— DO THIS —
Please copy the records word for word, starting at the line containing "Given: Open the 檔案 (File) menu" and continuing through the end of the records, both inclusive. Omit the pictures from your copy.

— EXTRACTED RECORDS —
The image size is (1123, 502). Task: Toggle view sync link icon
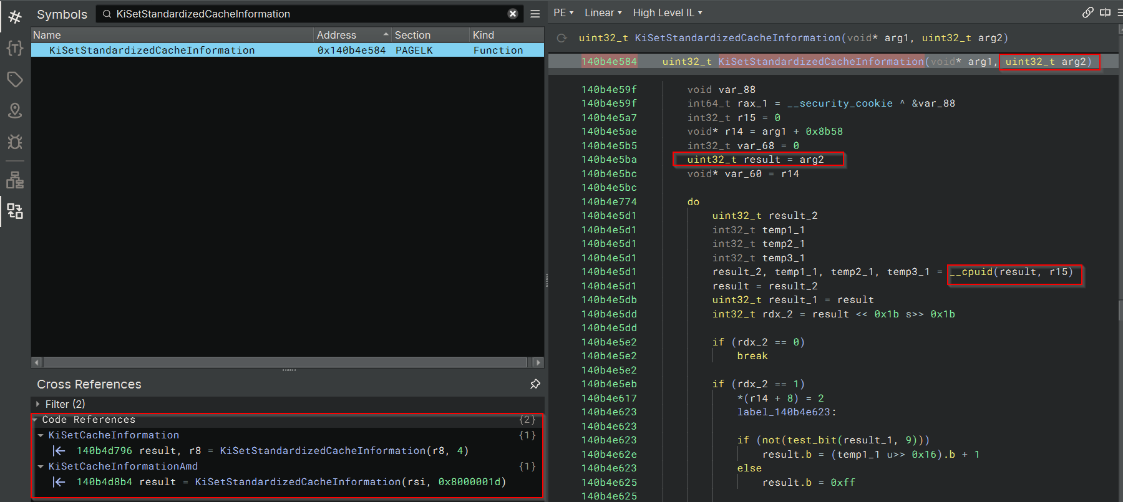[1087, 12]
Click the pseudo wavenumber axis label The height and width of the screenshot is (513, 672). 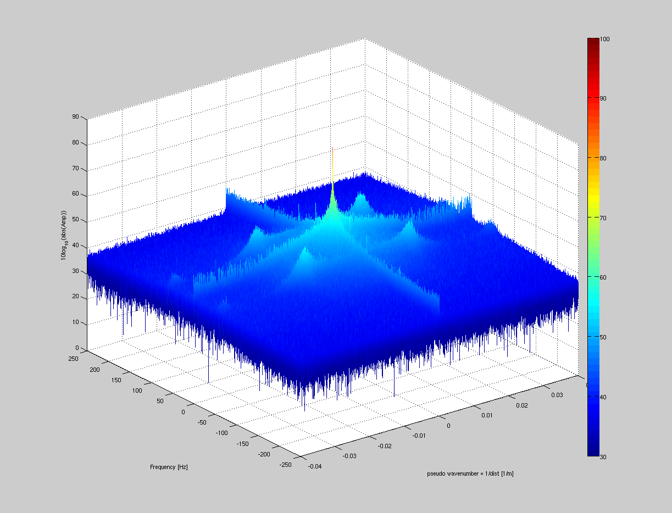point(470,471)
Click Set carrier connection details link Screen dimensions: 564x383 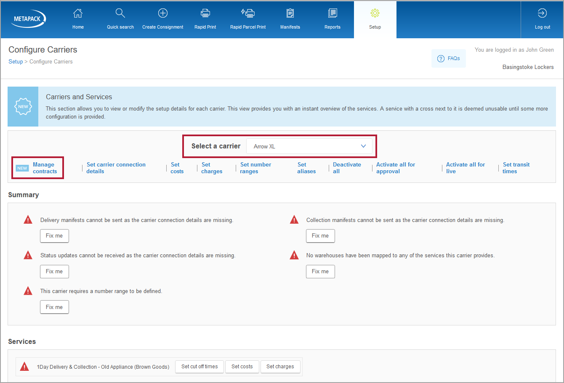click(x=116, y=168)
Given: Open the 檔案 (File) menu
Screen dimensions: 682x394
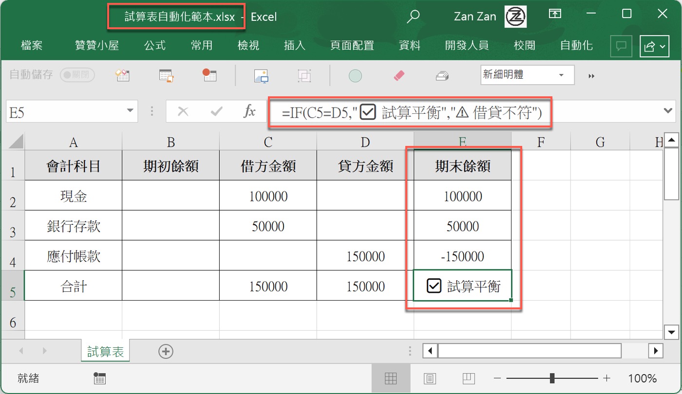Looking at the screenshot, I should pyautogui.click(x=32, y=46).
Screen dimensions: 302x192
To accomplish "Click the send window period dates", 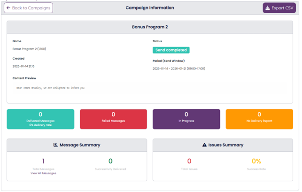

— OUTPUT —
Given: Open the 檔案 (File) menu
Screen dimensions: 682x394
Looking at the screenshot, I should pyautogui.click(x=32, y=46).
Screen dimensions: 302x192
To accomplish "Click the send window period dates", 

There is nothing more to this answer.